The right to repair language is endorsed by Consumer Reports (CR) and based on CR’s model legislation. Minnesota’s legislators in both chambers have now passed the most comprehensive right to repair legislation in the United States.
The larger bill must go through several steps before it makes it out of the legislature and goes to the governor. If the governor signs the bill into law, Minnesota consumers would have the right to fix—or have an independent repair shop of their choosing fix— a wide variety of products that rely upon digital electronics to function in whole or in part, rather than being forced to go through the device manufacturer. The bill covers not only consumers’ phones, tablets, and laptops; it covers smart appliances, business computers, and other kinds of electronics as well.
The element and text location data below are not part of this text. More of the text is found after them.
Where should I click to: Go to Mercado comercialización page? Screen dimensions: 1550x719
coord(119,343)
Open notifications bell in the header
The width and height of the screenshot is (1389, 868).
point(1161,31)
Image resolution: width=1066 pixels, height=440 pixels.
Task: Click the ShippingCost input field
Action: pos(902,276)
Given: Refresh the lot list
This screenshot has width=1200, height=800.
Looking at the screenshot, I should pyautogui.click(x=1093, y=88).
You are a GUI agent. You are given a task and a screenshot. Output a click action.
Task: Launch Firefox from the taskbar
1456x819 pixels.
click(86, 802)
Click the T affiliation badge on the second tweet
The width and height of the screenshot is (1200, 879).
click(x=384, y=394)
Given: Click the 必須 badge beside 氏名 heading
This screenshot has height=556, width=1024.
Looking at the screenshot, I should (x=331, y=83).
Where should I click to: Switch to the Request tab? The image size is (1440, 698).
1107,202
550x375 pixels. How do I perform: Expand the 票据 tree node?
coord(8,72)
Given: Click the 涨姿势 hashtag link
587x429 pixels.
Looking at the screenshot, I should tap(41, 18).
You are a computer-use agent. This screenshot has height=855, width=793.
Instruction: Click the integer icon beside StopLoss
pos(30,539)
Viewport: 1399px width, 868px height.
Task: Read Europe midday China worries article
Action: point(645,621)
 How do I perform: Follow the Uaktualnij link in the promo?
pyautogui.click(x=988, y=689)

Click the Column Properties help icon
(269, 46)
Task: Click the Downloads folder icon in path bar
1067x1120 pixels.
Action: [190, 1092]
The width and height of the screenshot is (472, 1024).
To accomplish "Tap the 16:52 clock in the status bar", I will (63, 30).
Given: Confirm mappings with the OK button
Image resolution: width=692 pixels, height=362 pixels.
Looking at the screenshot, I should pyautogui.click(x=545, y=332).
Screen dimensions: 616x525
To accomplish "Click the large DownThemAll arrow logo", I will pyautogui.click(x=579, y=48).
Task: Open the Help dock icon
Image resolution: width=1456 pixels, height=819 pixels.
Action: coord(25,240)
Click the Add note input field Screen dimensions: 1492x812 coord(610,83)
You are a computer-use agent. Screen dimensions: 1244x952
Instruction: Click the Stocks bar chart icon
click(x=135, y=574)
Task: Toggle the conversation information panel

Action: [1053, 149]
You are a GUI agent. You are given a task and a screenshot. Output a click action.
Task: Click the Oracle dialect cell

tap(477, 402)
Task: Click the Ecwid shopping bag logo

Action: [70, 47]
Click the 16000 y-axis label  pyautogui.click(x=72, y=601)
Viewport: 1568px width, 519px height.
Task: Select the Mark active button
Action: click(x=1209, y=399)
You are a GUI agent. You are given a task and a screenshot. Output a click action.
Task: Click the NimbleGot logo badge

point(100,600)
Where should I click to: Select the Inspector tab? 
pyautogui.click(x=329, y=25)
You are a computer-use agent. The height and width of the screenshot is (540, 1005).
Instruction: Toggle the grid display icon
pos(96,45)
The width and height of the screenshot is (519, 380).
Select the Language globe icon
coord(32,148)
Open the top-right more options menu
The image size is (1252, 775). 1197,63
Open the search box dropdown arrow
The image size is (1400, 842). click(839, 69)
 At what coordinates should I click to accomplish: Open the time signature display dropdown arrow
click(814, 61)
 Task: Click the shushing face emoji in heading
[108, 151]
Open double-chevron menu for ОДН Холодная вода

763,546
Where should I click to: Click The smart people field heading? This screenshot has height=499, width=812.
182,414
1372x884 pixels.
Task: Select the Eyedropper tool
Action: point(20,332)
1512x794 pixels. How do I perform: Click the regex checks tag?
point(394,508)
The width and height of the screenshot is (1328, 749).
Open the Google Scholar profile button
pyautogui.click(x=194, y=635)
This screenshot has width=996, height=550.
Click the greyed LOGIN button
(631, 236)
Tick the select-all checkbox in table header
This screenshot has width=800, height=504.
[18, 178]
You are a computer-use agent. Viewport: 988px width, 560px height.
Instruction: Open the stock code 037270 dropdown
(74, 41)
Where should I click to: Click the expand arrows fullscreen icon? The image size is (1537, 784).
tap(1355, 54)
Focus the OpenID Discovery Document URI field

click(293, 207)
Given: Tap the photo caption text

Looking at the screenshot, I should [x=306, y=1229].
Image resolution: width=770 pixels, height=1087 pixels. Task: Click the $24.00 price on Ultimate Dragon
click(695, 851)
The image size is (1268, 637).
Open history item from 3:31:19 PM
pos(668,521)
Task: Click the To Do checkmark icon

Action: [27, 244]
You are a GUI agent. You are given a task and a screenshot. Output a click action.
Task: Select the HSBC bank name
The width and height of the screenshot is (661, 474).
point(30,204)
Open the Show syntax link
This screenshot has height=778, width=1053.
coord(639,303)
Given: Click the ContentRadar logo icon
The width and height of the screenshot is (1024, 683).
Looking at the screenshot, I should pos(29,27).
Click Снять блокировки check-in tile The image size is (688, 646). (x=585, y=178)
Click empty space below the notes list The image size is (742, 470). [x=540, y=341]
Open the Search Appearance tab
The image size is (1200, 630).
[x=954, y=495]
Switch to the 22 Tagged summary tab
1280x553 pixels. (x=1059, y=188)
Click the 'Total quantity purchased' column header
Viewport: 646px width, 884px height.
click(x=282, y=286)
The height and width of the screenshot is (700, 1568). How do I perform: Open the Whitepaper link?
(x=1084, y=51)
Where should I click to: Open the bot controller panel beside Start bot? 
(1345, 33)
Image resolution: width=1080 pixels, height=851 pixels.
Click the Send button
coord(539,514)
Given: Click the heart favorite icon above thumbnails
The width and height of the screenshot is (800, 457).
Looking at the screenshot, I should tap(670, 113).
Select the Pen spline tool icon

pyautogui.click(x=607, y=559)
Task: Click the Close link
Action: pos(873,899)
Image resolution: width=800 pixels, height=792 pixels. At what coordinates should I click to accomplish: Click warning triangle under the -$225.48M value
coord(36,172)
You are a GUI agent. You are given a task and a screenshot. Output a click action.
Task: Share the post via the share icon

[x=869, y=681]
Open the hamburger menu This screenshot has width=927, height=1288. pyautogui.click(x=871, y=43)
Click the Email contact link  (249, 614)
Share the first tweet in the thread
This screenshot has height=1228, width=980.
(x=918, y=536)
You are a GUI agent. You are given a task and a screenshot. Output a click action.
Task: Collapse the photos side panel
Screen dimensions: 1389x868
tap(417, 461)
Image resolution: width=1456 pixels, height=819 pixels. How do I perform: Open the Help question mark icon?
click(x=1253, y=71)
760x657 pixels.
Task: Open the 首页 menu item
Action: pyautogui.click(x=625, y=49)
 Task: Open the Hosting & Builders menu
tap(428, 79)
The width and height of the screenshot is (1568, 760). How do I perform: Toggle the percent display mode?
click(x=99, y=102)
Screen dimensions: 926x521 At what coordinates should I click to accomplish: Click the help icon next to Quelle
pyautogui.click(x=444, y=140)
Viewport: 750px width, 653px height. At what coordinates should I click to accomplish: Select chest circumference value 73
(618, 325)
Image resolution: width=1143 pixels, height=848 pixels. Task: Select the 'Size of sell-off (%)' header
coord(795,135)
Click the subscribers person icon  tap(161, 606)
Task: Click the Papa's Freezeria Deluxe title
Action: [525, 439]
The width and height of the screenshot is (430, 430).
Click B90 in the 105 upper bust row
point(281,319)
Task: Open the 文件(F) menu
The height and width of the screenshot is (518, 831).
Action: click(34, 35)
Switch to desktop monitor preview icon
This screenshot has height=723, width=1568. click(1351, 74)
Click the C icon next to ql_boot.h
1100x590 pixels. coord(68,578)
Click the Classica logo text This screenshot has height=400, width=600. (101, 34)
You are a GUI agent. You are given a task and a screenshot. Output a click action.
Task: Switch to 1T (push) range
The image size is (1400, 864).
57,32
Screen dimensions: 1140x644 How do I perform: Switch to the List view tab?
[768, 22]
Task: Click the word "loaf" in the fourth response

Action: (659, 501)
“The Digital Fair Repair Act will ensure that Minnesotans have the ability to exercise their full traditional rights of ownership over products they purchase, including the right to get those products repaired. We are thrilled that Minnesota is taking such a strong stance for consumers, and this offers a powerful model for other states and Congress to follow. We thank Senator Kupec, Representative Fischer, Chair Stephenson and Chair Klein for leading the fight for the right to repair in Minnesota. We urge the legislature to preserve the right to repair language as it completes this bill and sends it to the governor,” said Laurel Lehman, policy analyst for Consumer Reports.
Right to repair legislation has gained support in a number of states as manufacturers have made it difficult to make what should be simple repairs on their expensive devices. These manufacturers have restricted access to basic diagnostic information, tools, and replacement parts needed to make repairs. These tactics force consumers to rely on the manufacturer or its hand-picked servicers. Without competition and choice, repair costs get inflated. Sometimes the manufacturer even refuses to repair the product at all, forcing the consumer to throw it away and buy a new one— especially frustrating amidst chip and mineral shortages and other recurring supply chain shortages.
CR has long supported the right to repair. In addition to supporting similar bills in states around the country, CR has incorporated the right to repair into the Digital Standard, a set of best practices that CR uses to evaluate the privacy and security of software, digital platforms and services, and internet-connected products, as well as to help influence the design of these products.
According to a nationally representative survey carried out by Consumer Reports in November-December 2021, 84% of Americans said they agreed with a policy to require manufacturers to make repair information and parts available either to independent repair professionals or to product owners.